I had put together an 8-page sample of what the magazine would look like, gathered a small team of potential staff, and done a budget. I made commitments to him about how the magazine would run and undertook my own market research with that team of potential staff. I approached it professionally.

And I followed through.

Far from the ‘easy’ road, it’s had its challenges. My kids have grown up in a variety of different caregiving arrangements over the years, but never fulltime 8-6pm every day because that’s never been what I wanted to have happen with them. I’ve paid more than I should have had to for childcare because I wanted a particular type, place, time. I have even taken time out from full-time employment a few times because I’ve wanted to take a bit of a break. But I’ve always ended up back in the workforce, in jobs I’ve loved.

I am the sort of person who looks for reasons how to make things work, not reasons why they can’t. I don’t care about social norms, about what’s ‘acceptable’. I’m not post-feminist. I’m not Lynette from Desperate Housewives. I’m not full of aching resentment and confusion about what my role is. I’m loving my life. I mix it up.

I’m sick of people wanting to do one of two things: first, make me some poster girl for women everywhere. While I appreciate you may admire my ability on some levels and I admire women too, I think it’s about taking responsibility for yourself and making things happen for you. Don’t point to me as an ‘example’. You should do whatever you want, and feel empowered to do it. If you don’t feel empowered, then get to the point where you do. It’s YOUR responsibility to find your motivation. I don’t look elsewhere for empowerment, but I do for affirmation. I find affirmation in women who are doing those little tough things that don’t get recognised. I will never forget dropping my kids at daycare at 8am, meeting up with another mum doing the same; however she was actually a shift worker who had started work at 4am, and was on a break from work. She had picked her child up from one carer to take him to the other one at 8am. She was a woman who needed to do something, adored her family and did what it took to make it work.

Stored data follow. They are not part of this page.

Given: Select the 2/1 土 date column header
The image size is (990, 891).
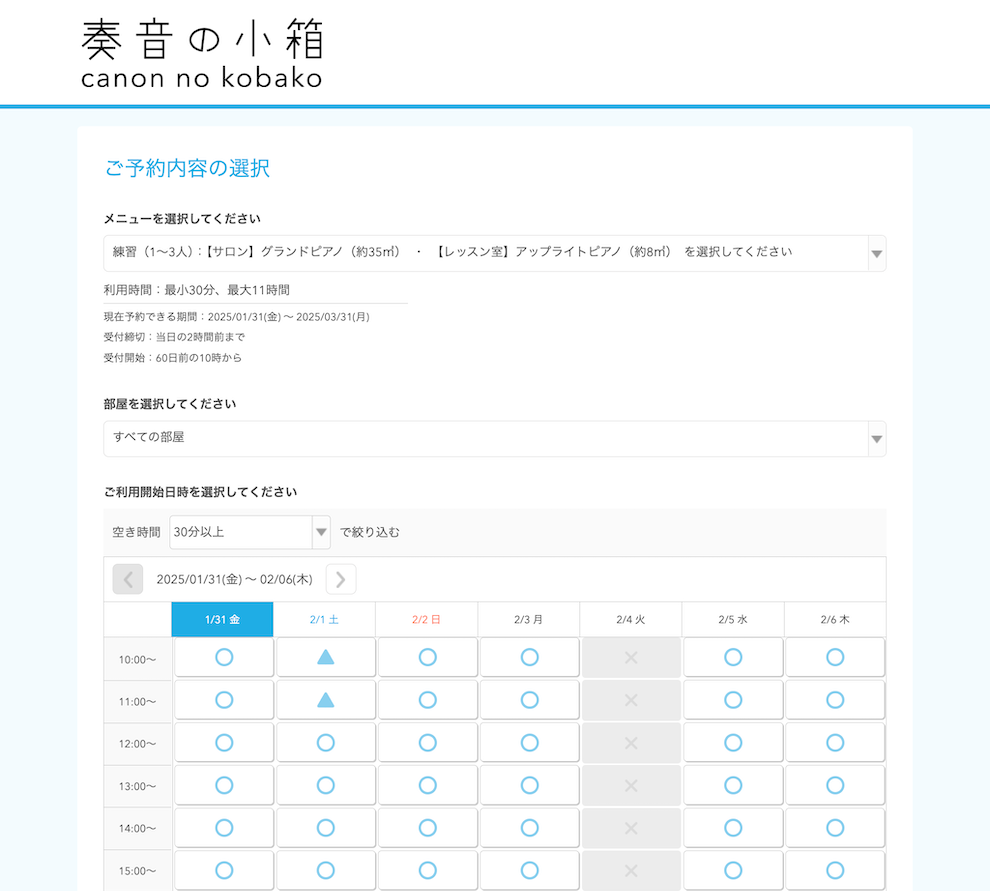Looking at the screenshot, I should click(x=325, y=620).
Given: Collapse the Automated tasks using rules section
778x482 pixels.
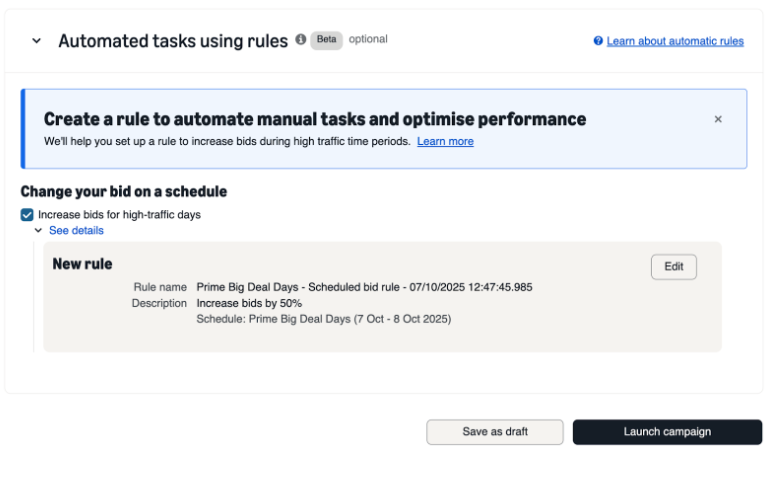Looking at the screenshot, I should tap(37, 41).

In both our cases it wasn’t going to last forever. It probably wasn’t going to last even 12 months. Kids grow up, jobs change. But for a period of time you sit up and say this is how it needs to be, and I’m going to make it happen. Don’t look to the spouse, the grandparents, whomever to ‘help out’. If you want it to go a certain way, then you find a way to make it happen.

Secondly, I don’t like people who look at what I do and then find either excuses as to why it is easier for me (oh you must have lots of help at home), or even evidence about why I’m not succeeding as well as I should be (oh you must be a bad mother, or you’re cutting corners). None of that is true – my kids are not only fantastic, well adjusted people, they have the benefit of seeing their mum achieve some pretty amazing stuff while they’re there to share it with me. The boys recognise that women can do anything, at any stage of their lives. And my daughter, at 17, is recognising that she can make choices that suit her in life, not some social norm.

Unlike the women’s movement of the 80s, I don’t tell my daughter she can have choices. I want to be a mum who lives her choices – just as any individual can, male or female. I want her to see that working inside the home is just as important as outside, and women can and should be empowered to feel fulfilled doing whatever it is they choose to do, in whatever mix. And that there is a balance that can be achieved, and that balance is different for everyone. And she has to be personally empowered to make a balance for herself. She doesn’t have to thank anyone other than herself for taking it on and making it happen.

Take control. Make your own way. Stop finding excuses for whatever is on the backburner. Find reasons to cook it all up now. Empower yourself and be your own inspiration. Get rid of Lynette.